These days it’s tempting to introduce practically every story about the Trump regime with "If Obama had done this ... " or "If you thought the adults were going to save you …" or "If you thought Republicans could feel shame ..."
In the not-so-distant past, if a high U.S. official, say the secretary of state, played a useful idiot and pushed a Russian operation to spread disinformation meant to exculpate the Kremlin from a previous disinformation project and to damage America’s elections and thus our security, we could have expected to have heard some loud callouts from Republicans. Even calls for impeachment or imprisonment. After all, post-World War II Republicans, many of whom were isolationists before 1941, were by 1946—with the Axis crushed—claiming that Democrats were Moscow’s marionettes and weak on defense. This went on for decades, being such effective propaganda that even all Democratic presidents except for Jimmy Carter bought into this nonsense by appointing a Republican as secretary of defense for at least part of their time in office. As if the Cold War liberals were too soft.
Even with the collapse of the U.S.S.R. three decades ago, this BS continued, in great part because it was tremendously useful as a vote-getter among some constituencies. Which, even for a party so full of pretense and hypocrisy as the GOP, makes what Secretary of State Mike Pompeo is doing all the more astounding. Here is Aaron Blake:
Pompeo implied Tuesday that there is legitimacy to President Trump’s conspiracy theory about alleged Ukraine interference in the 2016 election — despite the intelligence community, in which he previously served as a leader, having debunked it. [...]
The response echoed what Pompeo said last month when asked a similar question. “Inquiries with respect to that are completely important,” he said. “I think everyone recognizes that governments have an obligation — indeed, a duty — to ensure that elections happen with integrity, without interference from any government, whether that’s the Ukrainian government or any other.”

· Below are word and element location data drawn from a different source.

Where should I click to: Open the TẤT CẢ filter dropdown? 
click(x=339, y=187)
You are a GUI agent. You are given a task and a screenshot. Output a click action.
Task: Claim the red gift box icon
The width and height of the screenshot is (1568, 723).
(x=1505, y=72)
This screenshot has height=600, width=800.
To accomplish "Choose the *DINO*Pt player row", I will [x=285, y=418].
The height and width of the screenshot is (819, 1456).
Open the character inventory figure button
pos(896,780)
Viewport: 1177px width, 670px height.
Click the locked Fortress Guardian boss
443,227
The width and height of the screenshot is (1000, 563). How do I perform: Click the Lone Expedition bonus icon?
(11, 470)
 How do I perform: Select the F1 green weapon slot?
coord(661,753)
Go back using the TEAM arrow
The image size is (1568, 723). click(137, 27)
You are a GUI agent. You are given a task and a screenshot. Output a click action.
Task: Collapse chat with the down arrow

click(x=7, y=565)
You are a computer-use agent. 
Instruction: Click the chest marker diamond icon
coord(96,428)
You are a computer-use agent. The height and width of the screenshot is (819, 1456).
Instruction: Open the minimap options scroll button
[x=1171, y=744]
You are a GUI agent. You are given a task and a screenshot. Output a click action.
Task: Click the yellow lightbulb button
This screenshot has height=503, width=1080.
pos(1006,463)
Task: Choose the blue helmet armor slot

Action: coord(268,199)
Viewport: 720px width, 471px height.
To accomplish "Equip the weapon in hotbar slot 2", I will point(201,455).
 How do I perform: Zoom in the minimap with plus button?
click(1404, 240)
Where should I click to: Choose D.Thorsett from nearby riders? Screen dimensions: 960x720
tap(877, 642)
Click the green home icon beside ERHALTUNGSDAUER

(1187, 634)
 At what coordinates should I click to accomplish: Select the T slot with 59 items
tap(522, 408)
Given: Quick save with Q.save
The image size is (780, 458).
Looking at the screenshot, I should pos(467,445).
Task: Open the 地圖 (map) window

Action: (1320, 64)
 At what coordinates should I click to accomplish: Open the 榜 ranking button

Pompeo took the secretary’s post after serving as CIA director for 15 months.
The claim that it wasn’t Russia that interfered in the 2016 election but rather Ukraine has a proven origin: the Kremlin. That makes Pompeo a willing participant in an operation that can be categorized under a term the Russians invented: dezinformatsiya (дезинформация). Pompeo’s access to intelligence material at the CIA was probably equal to anybody’s but the president’s. So he knows. He is fully aware of what the entire intelligence community knows, including the bipartisan Senate Intelligence Committee. Russia expert Fiona Hill also knows, and stated to the House Intelligence Committee in her Durham accent six days ago:
Based on questions and statements I have heard, some of you on this committee appear to believe that Russia and its security services did not conduct campaign against our country and that perhaps somehow for some reason Ukraine did. This is a fictional narrative that is being perpetrated and propagated by the Russian security services themselves. The unfortunate truth is that Russia was the foreign power that systematically attacked our democratic institutions in 2016. This is the public conclusion of our intelligence agencies, confirmed in bipartisan congressional reports. It is beyond dispute. Even if some of the underlying details must remain classified. I refuse to be part of an effort to legitimize an alternate narrative that the Ukrainian government is an adversary and Ukraine, not Russia, attacked us in 2016. These fictions are harmful even if for purely domestic political purposes.
These fictions are harmful.
But that makes no never-mind to Pompeo. No other nation on the planet except Russia says Russia didn’t interfere and Ukraine did. Russia cooked up this scheme, and spread it in old and new ways. In the past, however, it hadn’t been able to count on America’s chief diplomat to give a Kremlin black op a boost. Garry Kasparov notes succinctly that the purpose of disinformation is to “annihilate truth.” That is the project that Pompeo has joined.
Although the hammer and sickle have long since been ground to dust by Russian oligarchs and one-time party apparatchiks, and the last thing we need are American politicians revving up a renewed Cold War with reckless chest-thumping, we also need to remove leaders who knowingly give credence to Russian black ops.
While the possibility of nuclear war was quite real, the overall Soviet threat was regularly given more credence than it deserved by war hawks. This led to vast sums of money being dumped into the self-replicating war machine, as Dwight Eisenhower warned against six decades ago. But today there is little doubt that the autocrat Vladimir Putin and his cronies, while no longer operating under Leninist orthodoxy but still stuck on habits picked up at the KGB, are eager to make Russia an empire again. Crafting policy designed to keep that from happening without resorting to war ought to be the goal of American diplomacy. What clearly, obviously, should not is having a secretary of state on the Kremlin team.